In the answer, each line must appear exactly as in the records, and no picture may appear.

[Source data Boundary: Start]

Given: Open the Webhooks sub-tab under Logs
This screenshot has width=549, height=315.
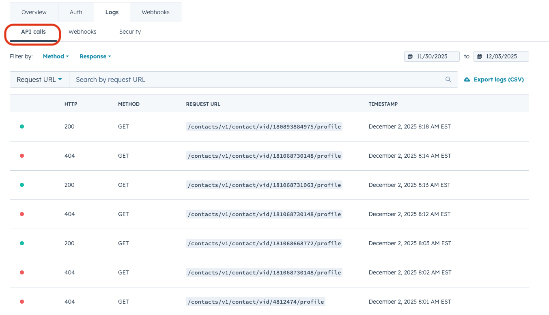Looking at the screenshot, I should 82,32.
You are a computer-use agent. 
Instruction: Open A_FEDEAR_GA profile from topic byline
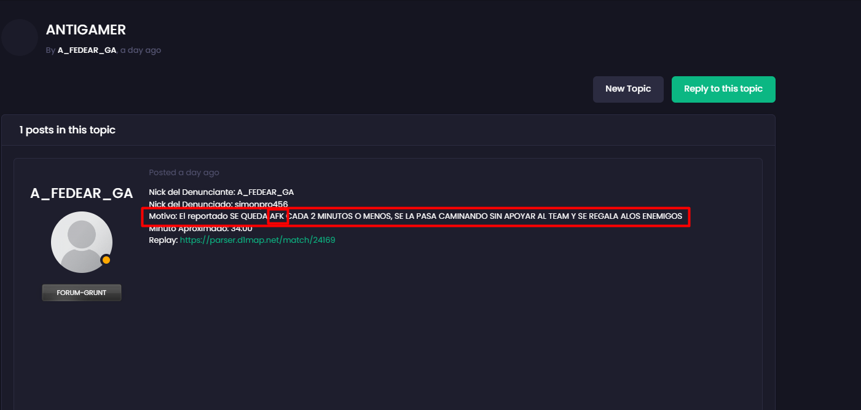click(x=87, y=50)
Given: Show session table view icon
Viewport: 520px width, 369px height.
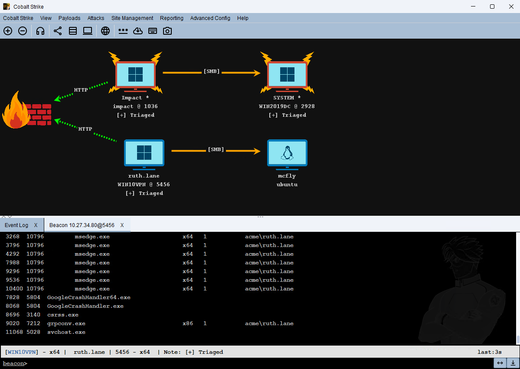Looking at the screenshot, I should coord(72,31).
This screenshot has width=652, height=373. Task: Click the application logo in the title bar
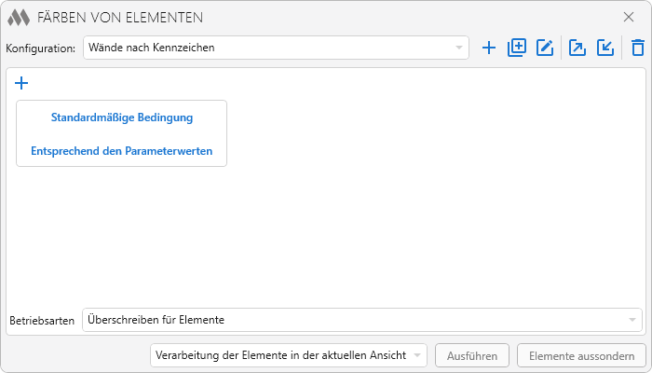20,17
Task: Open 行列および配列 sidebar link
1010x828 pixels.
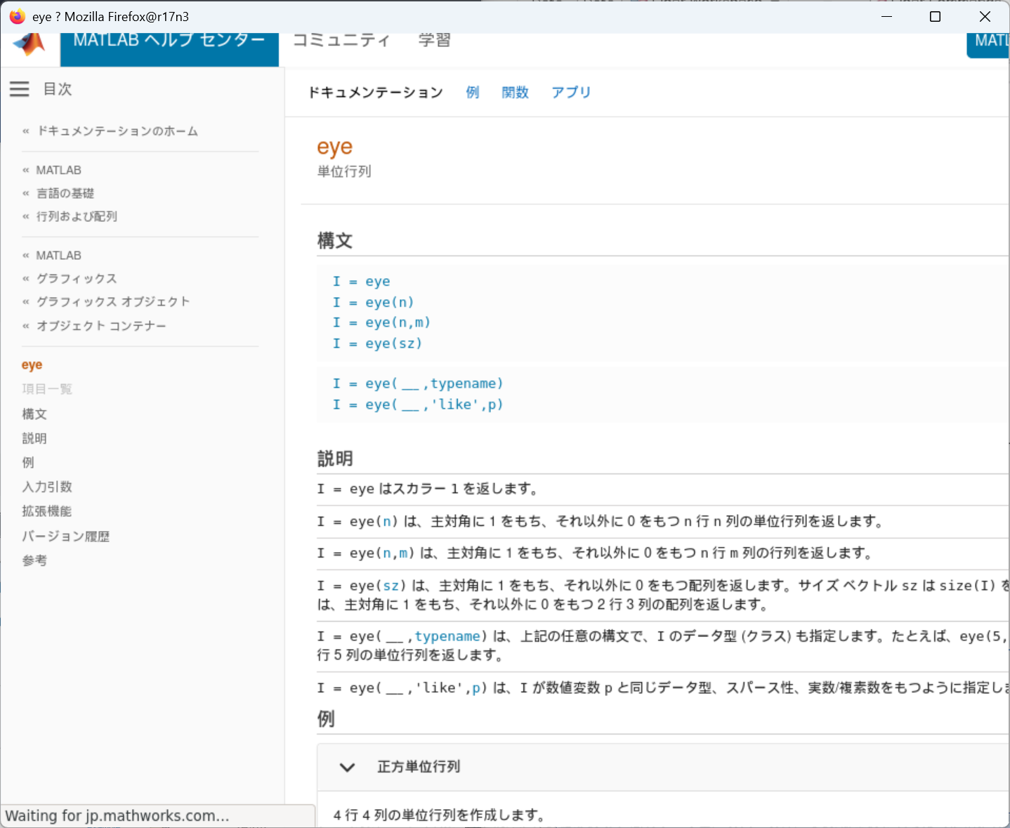Action: tap(77, 216)
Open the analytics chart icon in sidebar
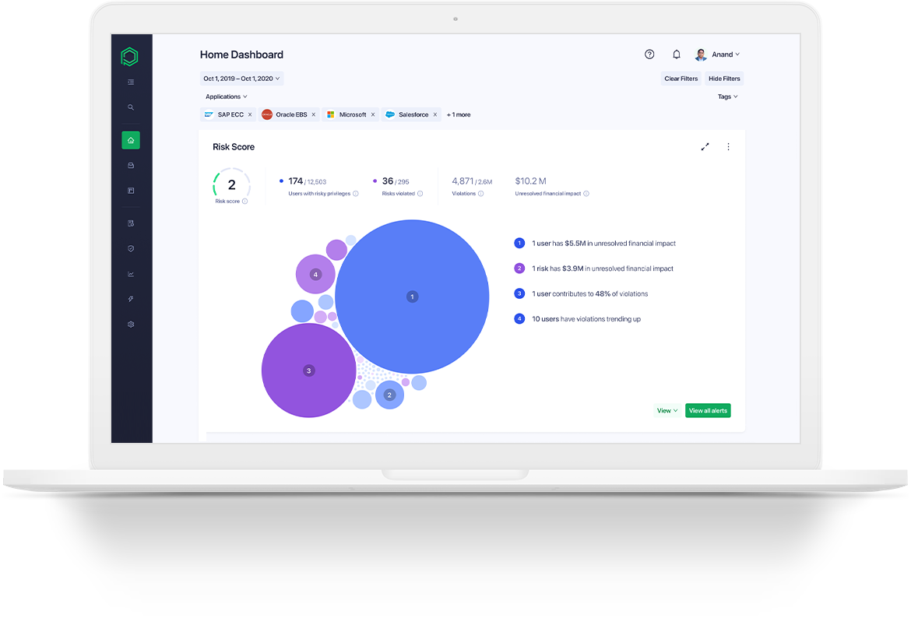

[Source data Boundary: End]

Solution to this task
Given: Open the Webhooks sub-tab under Logs
This screenshot has width=549, height=315.
Looking at the screenshot, I should 82,32.
You are a computer-use agent. 
Instruction: Open A_FEDEAR_GA profile from topic byline
click(x=87, y=50)
Given: Show session table view icon
Viewport: 520px width, 369px height.
Looking at the screenshot, I should coord(72,31).
This screenshot has width=652, height=373. Task: Click the application logo in the title bar
20,17
Task: Open 行列および配列 sidebar link
1010x828 pixels.
Action: tap(77, 216)
Open the analytics chart icon in sidebar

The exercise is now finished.